Humans innately want acceptance from their community and nothing gets you shunned quicker than the perception of “freeloading” while everyone else puts in the work. The idea that someone of a healthy mind and body would quit their job to live off that $17,000 per year f—you money from the government is unfounded and frankly, impractical. Payments under the UBI pilot program equated to roughly $8.17 an hour or $326.92 per week—which is half of what’s considered a livable wage in Hamilton.
Tom Cooper pointed to one example of a UBI participant in Hamilton:
“James was working part-time for one of the big banks in town and his job was to basically teach people how to use the banking app on their mobile phone,” Cooper continued. “So eventually he was going to be downsized out of his job.”
“So when James got on Basic Income, he used his experience and his economics degree to parlay a basic income into starting an entrepreneurial venture of his own. And I think many people did that.”
The argument can be made that a basic income doesn’t incentivize employment for those who choose not to work. But that’s not a basic income problem.
Dr. Evelyn Forget is the author of Basic Income For Canadians: The Key to a Healthier, Happier, More Secure Life for All. She says the notion that Basic Income is going to encourage people to work more is a nice idea, but unlikely as a single solution.
“If people are unemployed and unemployed for a long time in a society that has jobs, there is usually a reason for it,” said Dr. Forget, who is also a health economist at the University of Manitoba. “They’re unemployed because they lack the skills for the kind of jobs that exist or because of undiagnosed disabilities of one type or another.”
“It takes a long time to get from a position of being a long-term unemployed person to actually being productively employed”.
Depending on who you ask and what their biases are, the government cost of Universal Basic Income in Canada has been estimated anywhere from 10 to 50 per cent more than the programs already in place. However, proponents say those additional costs would be offset by a reduction in the use of emergency workers and the healthcare system as a whole.
According to the John Howard Society of Ontario, low-income Canadians greatly outnumber wealthier Canadians in the criminal justice system. They’re more at-risk of participating in crime because of the social and economic challenges they face. Low-income Canadians are also more likely to face significant barriers once they are involved in criminal justice processes.
Meanwhile, according to research by Astrid Guttmann, a McMaster University alum and Chief Science Officer at the Institute for Clinical Evaluative Sciences, children living in low, compared with high-income households are more susceptible to:
- rates of low birth weight (LBW),
- infant mortality,
- childhood mortality from accidental causes and respiratory disease,
- hospitalization for injuries
- psychosocial and psychiatric behavioural problems.
Now let’s get back to some of the findings on Ontario’s UBI pilot conducted by McMaster and Ryerson University, in partnership with the Hamilton Roundtable for Poverty Reduction:
- Everyone who received Basic Income reported benefitting in some way.
- Many recipients reported improvements in their physical and mental health, labour market participation, food security, housing stability, financial status, and social relationships.
- Basic income also had a noticeable impact on the use of health services, with many of the survey respondents indicating less frequent visits to health practitioners and hospital emergency rooms.
- For a significant number of participants, Basic Income purportedly proved to be transformational, fundamentally reshaping their living standards as well as their sense of self-worth and hope for a better future.
- Those working before the pilot reported even greater improvements on some measures of well-being than those who were not working before.
It seems that what was considered a pipe dream at-best prior to the pandemic may be Canada’s only sustainable economic option going forward. This means opponents of a Universal Basic Income program may have to open their minds and check the facts.

════

**DIRECTIONS:**
(1) In the basic income article, what hourly amount did payments under the UBI pilot program roughly equate to?
(2) Extract the passage of the basic income article from "Meanwhile, according to" to "and social relationships.".
The records that come next have no connection to the basic income article.

════

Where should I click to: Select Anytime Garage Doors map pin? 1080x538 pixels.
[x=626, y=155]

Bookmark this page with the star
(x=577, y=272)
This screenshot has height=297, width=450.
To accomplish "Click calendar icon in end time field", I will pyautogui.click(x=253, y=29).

════

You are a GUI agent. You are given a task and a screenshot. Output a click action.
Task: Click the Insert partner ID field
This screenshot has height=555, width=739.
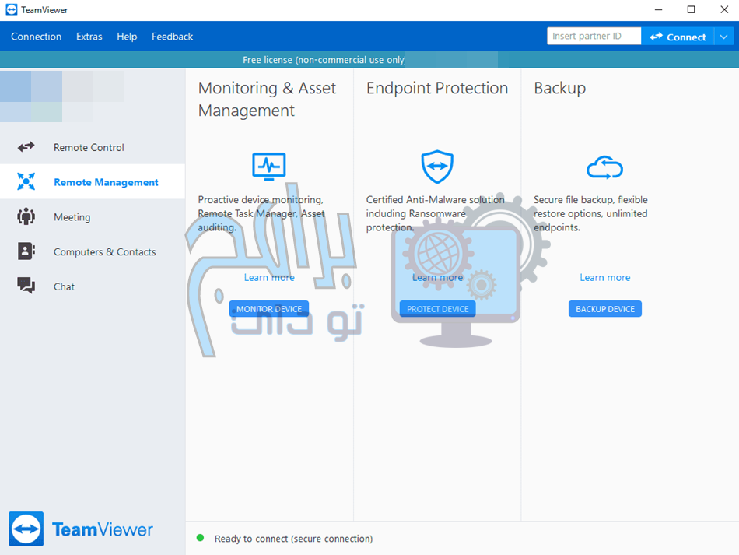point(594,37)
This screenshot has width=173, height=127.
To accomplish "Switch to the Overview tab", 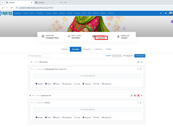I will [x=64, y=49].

════

**YOUR WRITTEN ANSWERS:**
(1) Roughly $8.17 an hour.

(2)
Meanwhile, according to research by Astrid Guttmann, a McMaster University alum and Chief Science Officer at the Institute for Clinical Evaluative Sciences, children living in low, compared with high-income households are more susceptible to:
- rates of low birth weight (LBW),
- infant mortality,
- childhood mortality from accidental causes and respiratory disease,
- hospitalization for injuries
- psychosocial and psychiatric behavioural problems.
Now let’s get back to some of the findings on Ontario’s UBI pilot conducted by McMaster and Ryerson University, in partnership with the Hamilton Roundtable for Poverty Reduction:
- Everyone who received Basic Income reported benefitting in some way.
- Many recipients reported improvements in their physical and mental health, labour market participation, food security, housing stability, financial status, and social relationships.